Your beard is killing the shaving industry

By Drew Harwell

As participants in “No Shave November” and its mustachioed counterpart, “Movember,” men across America will dedicate this month to keeping sharp objects away from their five o’clock shadows or bushy beards. But for a growing number of them, this month won’t feel that different. American spending on shaving razors and blades fell last year, to $2.3 billion, for the first time since the recession.

Shavers, analysts said, are sick of spending more money every year on different combinations of tiny knives. “Men, tired of putting up with the ever-increasing prices of refill shaving heads from the top producers, have fled to cheaper options,” analysts with consumer research firm Euromonitor wrote recently. “Some have even stopped shaving altogether.”

It’s a scary prospect for traditional shaving companies. But for those with brands outside the blades business, it comes with an unexpected side benefit. Last year, men’s skin care saw faster growth than any part of the broader men’s grooming category, with sales rising 7 percent to more than $260 million, which Euromonitor analysts said was “a marked indicator of the changing nature of men’s grooming.”

Another sign of the increasing metro-ification of American men? Maybe.

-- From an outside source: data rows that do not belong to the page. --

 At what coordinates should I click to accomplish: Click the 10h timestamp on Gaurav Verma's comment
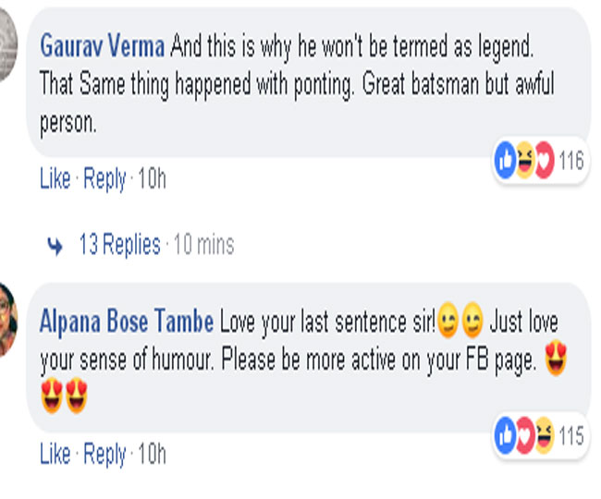(x=152, y=179)
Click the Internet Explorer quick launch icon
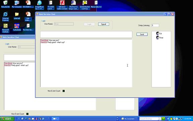Screen dimensions: 193x121 coord(22,119)
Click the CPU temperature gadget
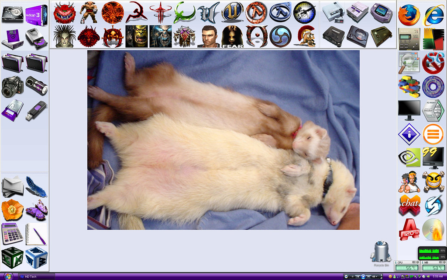447x280 pixels. 407,266
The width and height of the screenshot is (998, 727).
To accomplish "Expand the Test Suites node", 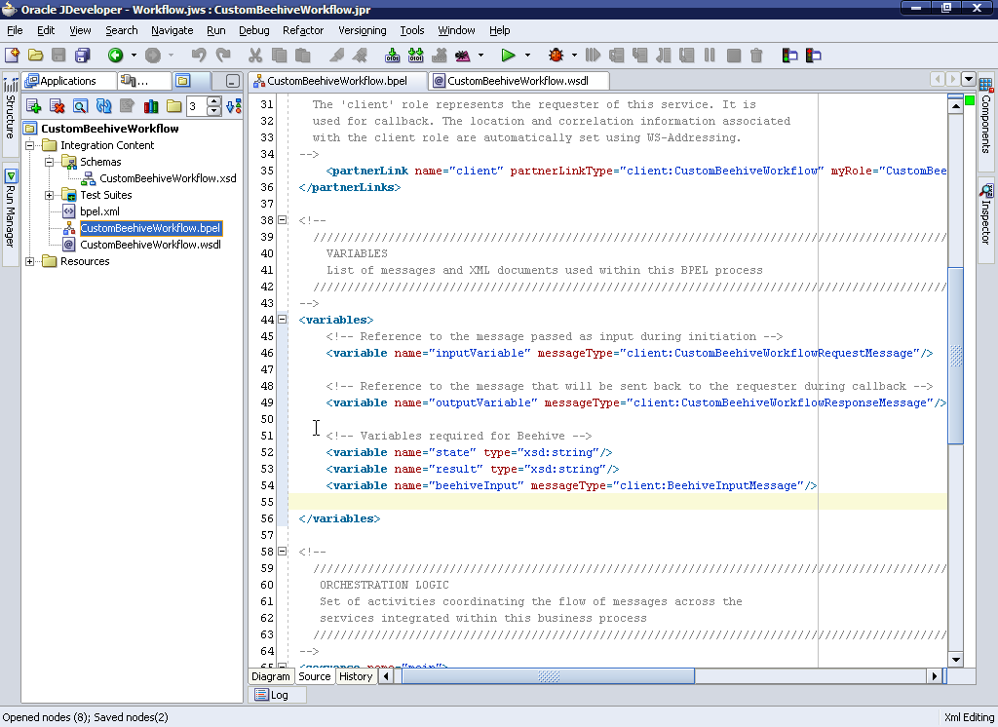I will (x=50, y=195).
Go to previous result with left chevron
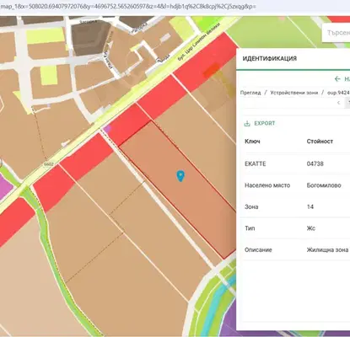Image resolution: width=350 pixels, height=337 pixels. click(x=338, y=103)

Men, analysts said, are becoming seemingly less hesitant at spending toward their personal style. The unshorn lifestyle is also accepted in today’s more relaxed workplaces, which don’t ban whiskers as often as in the traditional corporate milieu.

“Facial hair is a lot more acceptable now, especially in the workplace. It’s no longer required that everyone shave every single day,” said Gabriela Elani, a personal care analyst with market researcher Mintel. In a survey last year, she said, just half of men said they were daily shavers.

Since 2012, the U.S. market for replaceable shaving cartridges has dropped by $85 million, while disposable razor sales have grown by $23 million, Mintel data show. Men of all ages are switching to cheaper shaves, including subscription start-ups like Shave Mob, Harry’s and the socially savvy Dollar Shave Club, which sells five cartridges of its basic blade, the “Humble Twin,” for $1 a month. The company is on track to earn $60 million in revenue this year, three times as much as in 2013.

Some companies think men are willing to pay more for their shavers, they just want to know they’re getting something for the extra price. Shaving giant Gillette, which spent $750 million in the late ’90s designing and building its Mach3 razor, has unveiled versions of its industry-leading Fusion ProGlide that include power razors, precision trimmers and swiveling “Flexball” heads. Last year, sales of the ProGlide line still fell to their lowest point since 2010.

Meanwhile, the men’s “personal care” market, including shower gels, skin creams and hair care products, has grown 15 percent since 2008, to $3.9 billion last year, Mintel data show. Stalwarts of the cosmetic aisle are, for many men, increasingly becoming routine: About 60 percent of men between 18 and 34, and about 30 percent of men over 65, said they use a face moisturizer.

There are still a few predictable obstacles keeping men from tending to their skin, analysts said, including everything from worries over their manhood to simple laziness. Some companies are trying to gloss over the beauty factor of their skin-care products by linking them to shaving, selling handfuls of post-shave butters, moisturizers and “repair serums.”

It’s not just young men powering the industry, but old men who want to look like young men — or at least have the money to try. “Men who can afford to look good can be seen flocking to premium men’s grooming products in order to maintain an aura of youth and energy,” Euromonitor analysts wrote. “As baby boomers grow older but still compete with men of all ages for jobs and romantic partners, they will continue to spend what they can to look as good as they can and advertise their worth.”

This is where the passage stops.